Tanpa kita sadari, hidup manusia berkaitan dengan banyak siklus.
Siklus pertama yang saya pelajari adalah siklus hujan. Saat masih SD, guru pelajaran IPA mengajarkan bahwa hujan terbentuk dari proses air laut yang menguap kemudian membentuk awan. Dari awan, turunlah hujan ke permukaan bumi. Air hujan yang turun sebagian masuk ke dalam tanah, sebagian lagi mengalir ke sungai dan bermuara di laut. Dari laut air menguap lagi, kemudian turun lagi hujan, begitu seterusnya. Entah benar atau tidak, yang jelas ketika hujan turun adalah saat paling tepat untuk menikmati semangkuk bakso pedas. Sepedas kenangan mantan. Ah.
Kehidupan yang kita jalani sehari-hari juga nggak bisa lepas dari siklus. Kita lapar, kemudian makan, nutrisi makanan menjadi energi, energi kita pakai beraktivitas dan sisanya kita buang setiap pagi. Besoknya seperti itu lagi, begitu seterusnya. Atau ketika kita beraktivitas, kemudian capek, kemudian ngantuk, maka selanjutnya kita akan tidur. Karena obat ngantuk hanya satu yaitu tidur. Suatu saat teman saya bertanya,
“Ngantuk nih. Enaknya diapain ya?”
Maka dengan penuh wibawa saya menjawab,
“Ya tidur lah, kalo ngantuk tapi nggak tidur itu artinya kamu mengingkari siklus.”
“Tapi satu jam lagi kan Final Liga Champions, Real Madrid vs Atletico Madrid. Masa kamu mau tidur, nggak mau nonton?”
“Oh iya! Nonton lah. Yuk, bikin kopi sama sambel.”
“Sambel buat apa’an?”
“Nanti kalo setelah minum kopi tapi masih ngantuk, itu sambel kamu oles-oles di pelupuk mata. Dijamin bakal kuat melek.”

Data Tercatat:

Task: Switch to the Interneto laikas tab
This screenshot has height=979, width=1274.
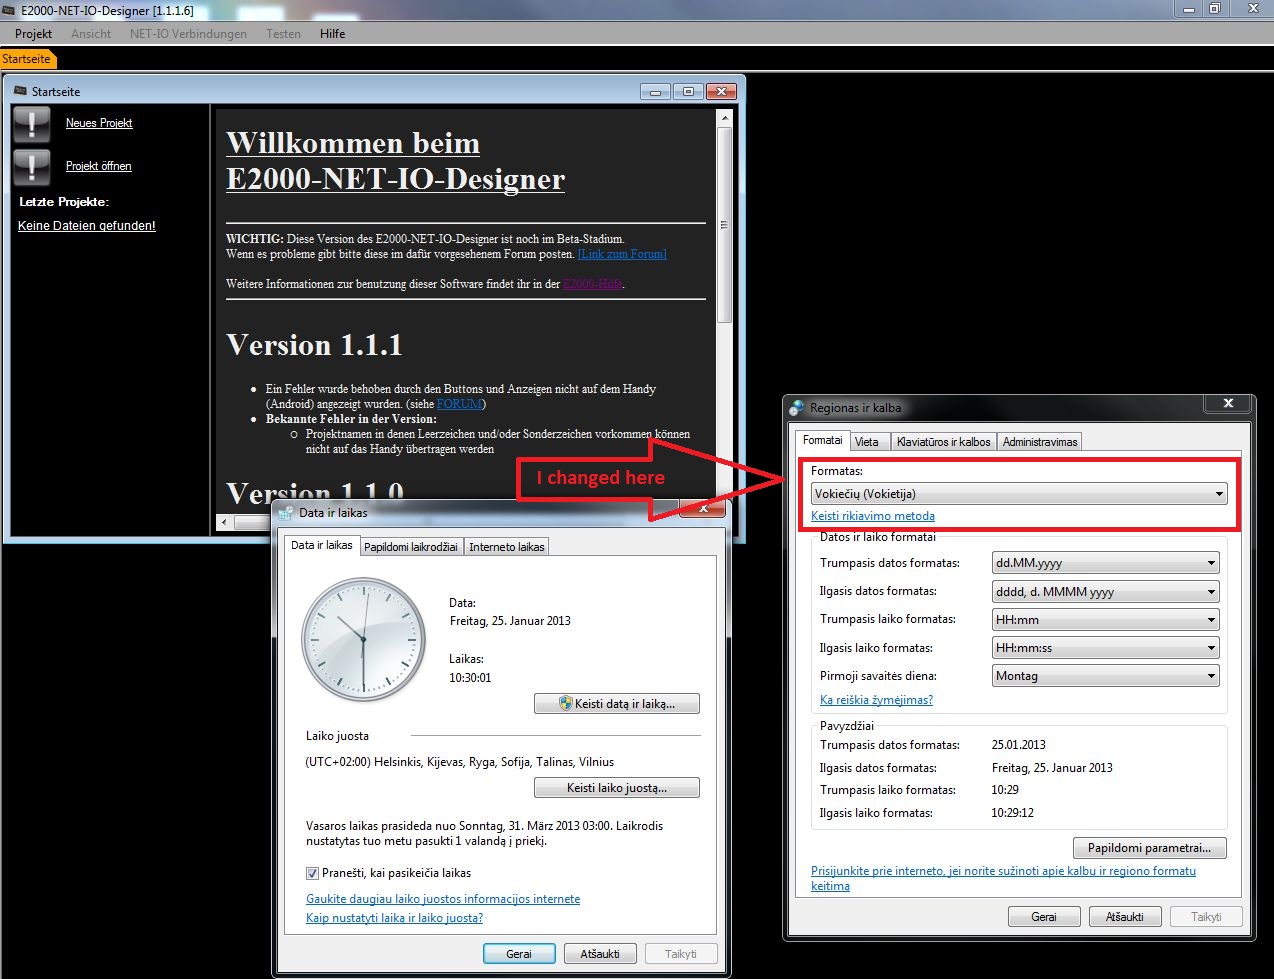Action: point(506,547)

Tugas Latihan:
1. Dalam teks tentang siklus, siklus apa yang pertama kali dipelajari penulis?
2. Buatlah ringkasan teks tentang siklus dalam dua kalimat.
3. Teruskan teks tentang siklus setelah kalimat terakhirnya.

Jawaban per Tugas:
1. Siklus hujan.

2. Hidup manusia berkaitan dengan banyak siklus, misalnya siklus hujan: air laut menguap membentuk awan, turun sebagai hujan, lalu mengalir kembali ke laut. Kehidupan sehari-hari pun bersiklus, seperti lapar lalu makan atau capek lalu tidur, tetapi saat mengantuk penulis akhirnya memilih menonton Final Liga Champions bersama temannya dengan bekal kopi dan sambal.

3.
“Heeh?! Kamu aja sendiri. Segala sambel dioles ke mata. Melek nggak, malah masuk rumah sakit. Lagian tadi ngasih ceramah nyuruh tidur. Pake bawa-bawa siklus segala. Giliran ada bola lupa semua!!”
“Hehehe..”
Saya cuma bisa nyengir. Yah begitulah, untuk mendapatkan sesuatu yang disenangi kadang kita harus “keluar” dari siklus masing-masing.
Selain berada di kehidupan sehari-hari seperti lapar dan tidur, saya juga percaya bahwa siklus itu ada dalam perjalanan cinta setiap manusia. Mulai dari masih sendiri, kemudian mengenal seseorang, melakukan PDKT, setelah itu pacaran, kadang ada pertengkaran, selanjutnya mungkin jenuh dengan rutinitas hubungan, dan pada akhirnya harus berakhir dan sendiri lagi.
Yap, suka tidak suka itulah siklus percintaan yang tanpa kita sadari.
Sama seperti yang saya alami saat ini. Setelah dua tahun lalu hubungan berakhir, maka selama dua tahun pula saya menjalani masa-masa sendiri. Dalam masa sendiri tentu ada suka dan duka.
Sukanya, nggak seberapa.
Dukanya, tak terkira.
Pahit banget.
Apalagi kalo mengisi formulir biodata, terutama pada kolom “STATUS”. Itu yang paling bikin dilema. Pertanyaannya cuma satu kata : STATUS. Tapi nyari jawaban pas itu yang bikin dilema. Mau nulis JOMBLO kok hina banget. Mau nulis SINGLE sejatinya sama saja. Setelah merenung sekian lama dengan mantap saya mengisi kolom STATUS : BELUM TERAKREDITASI. Karena untuk saat ini hati saya belum mendapat akreditasi dari cewek manapun.
Rasanya pedih. Sakitnya tuh disini *sambil nunjuk dada*
Tapi masa-masa itu sudah berlalu, dan siklus percintaan saya kini sudah memasuki fase baru. Pedekate.
Ketika masuk fase pedekate seperti sekarang ini, ada banyak hal yang berubah dari kebiasaan yang saya lakukan. Misalnya dalam hal menelpon cewek, dulu ketika saya bilang,
“Hallo..”
Maka dengan tegas, cewek diujung telepon menjawab,
“MAAF, SISA PULSA ANDA TIDAK CUKUP UNTUK MELAKUKAN PANGGILAN INI. SILAKAN LAKUKAN PENGISIAN PULSA..BLA..BLA..BLA..”
Rasanya pedih. Sakitnya tuh disini *sambil nunjuk dompet*
Tapi sekarang beda. Ketika saya menelepon cewek dan berkata,
“Hallo..”
Maka cewek di ujung telepon menjawab,
“Hallo.. Hei, kamu lagi ngapain?”
“Kan lagi nelpon kamu.”
“Hahaha.. Iya tau.”
Dari pertanyaan sederhana “Kamu lagi ngapain?”, bisa jadi obrolan yang panjang. Yang awalnya cuma sepuluh menit, kini menjadi satu jam. Dari yang satu jam, pada akhirnya akan berjam-jam. Yang tadinya ngobrol panjang, kini menjadi panjang x lebar x tinggi. Tapi itu semua terasa sebentar. Iya, masih terasa sebentar.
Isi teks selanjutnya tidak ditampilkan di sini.